Until 2003, I felt that I was a teacher in a system. I had seized hold of teacher leadership much earlier in the 1990s but it was because of the apathy and disinterest of administration. When I was perceived as a threat, I was duly guarded. But it was too late. I had unleashed my passions for leadership from within the ranks. It could no longer be forestalled because I took the high road of the desire to have students achieve at their highest possible level without restraints. It was then that I experienced the shared leadership thrust. With new administrative leadership who respected and validated the upfront role of teachers, teacher leadership thrived. A change in administration only magnified the role of teachers as leaders and further validated collaborative leadership. It is in this crucible that the pragmatically optimistic me lies. Public education has many threats from outside the ranks. Charter schools, cyber schools, an assault on public education by state governments, the public declaring “open season” on teachers, and the overall attitude that our schools are failing permeate too much of our national thought. These are viable threats. But in the tradition of Thomas Jefferson, there is no free society without a free public education. Our youth are the building blocks of our society and our democratic way of life. Public education is the foundation upon which a successful government and its society are based. It communicates culture, values, traditions, and becomes the homogenous experience of all Americans. That is the undeniable end of which I dedicate my services. It is endemic to a democracy.

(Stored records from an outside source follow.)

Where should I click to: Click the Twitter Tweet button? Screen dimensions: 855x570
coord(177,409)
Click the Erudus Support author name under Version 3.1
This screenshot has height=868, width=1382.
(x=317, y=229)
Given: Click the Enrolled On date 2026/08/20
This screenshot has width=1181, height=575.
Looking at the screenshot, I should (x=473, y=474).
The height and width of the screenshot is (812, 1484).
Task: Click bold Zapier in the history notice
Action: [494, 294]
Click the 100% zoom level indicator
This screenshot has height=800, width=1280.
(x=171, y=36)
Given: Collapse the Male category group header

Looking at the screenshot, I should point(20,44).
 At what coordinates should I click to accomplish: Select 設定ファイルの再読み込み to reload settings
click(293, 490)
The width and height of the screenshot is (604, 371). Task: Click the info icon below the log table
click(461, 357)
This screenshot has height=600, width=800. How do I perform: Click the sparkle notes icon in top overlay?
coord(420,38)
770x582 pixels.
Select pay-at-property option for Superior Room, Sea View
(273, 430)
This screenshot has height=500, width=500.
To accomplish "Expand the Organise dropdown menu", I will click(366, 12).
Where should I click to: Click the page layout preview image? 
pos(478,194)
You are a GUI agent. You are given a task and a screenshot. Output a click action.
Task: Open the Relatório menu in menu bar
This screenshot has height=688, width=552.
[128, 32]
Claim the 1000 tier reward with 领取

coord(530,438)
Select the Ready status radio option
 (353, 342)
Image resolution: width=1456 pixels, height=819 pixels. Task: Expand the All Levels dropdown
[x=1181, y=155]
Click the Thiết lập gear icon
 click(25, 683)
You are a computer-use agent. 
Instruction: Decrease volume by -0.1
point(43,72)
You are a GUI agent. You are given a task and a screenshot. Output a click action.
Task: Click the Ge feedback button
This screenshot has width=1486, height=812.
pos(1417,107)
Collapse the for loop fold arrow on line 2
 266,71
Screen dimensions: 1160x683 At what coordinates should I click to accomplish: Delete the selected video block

My challenge to myself and to other educators is to see each day through the lens of the 5 L’s. Live, love, learn, laugh, and leave a legacy. Exhibit to your charges that you love what you do and encourage them to come along on your new journey. Every school year is a new journey or trek. If you do not exhibit your love for what you do, how would young people think that what you are teaching is valuable? And remember that you are in the business of human beings. We crunch data and sometimes students become numbers. But, we should not lose sight of the essence of teaching—developing the human potential to it apex. Be learners. See each day as another opportunity to affect the world through our students. We have the unenviable chance to be an ingredient in the life of another human being, and we see 100-150 of them a day. Please let’s laugh. It is the most human music that a person can make and it can be infectious. And we learn better when the senses are properly relaxed and open to thinking. And perhaps most of all, leave a legacy. Your students are your legacy; your words and actions each day are your legacy; your treatment of your charges by personalizing their k-12 experience is also your legacy. When students come back to tell you that you were significant in their life, they tacitly acknowledge the path of educational advancement that you took with them but they will most remember how you treated and cared about them as individuals. We must always know that we are in the human business and we can exact magical results with belief in the potential of our young.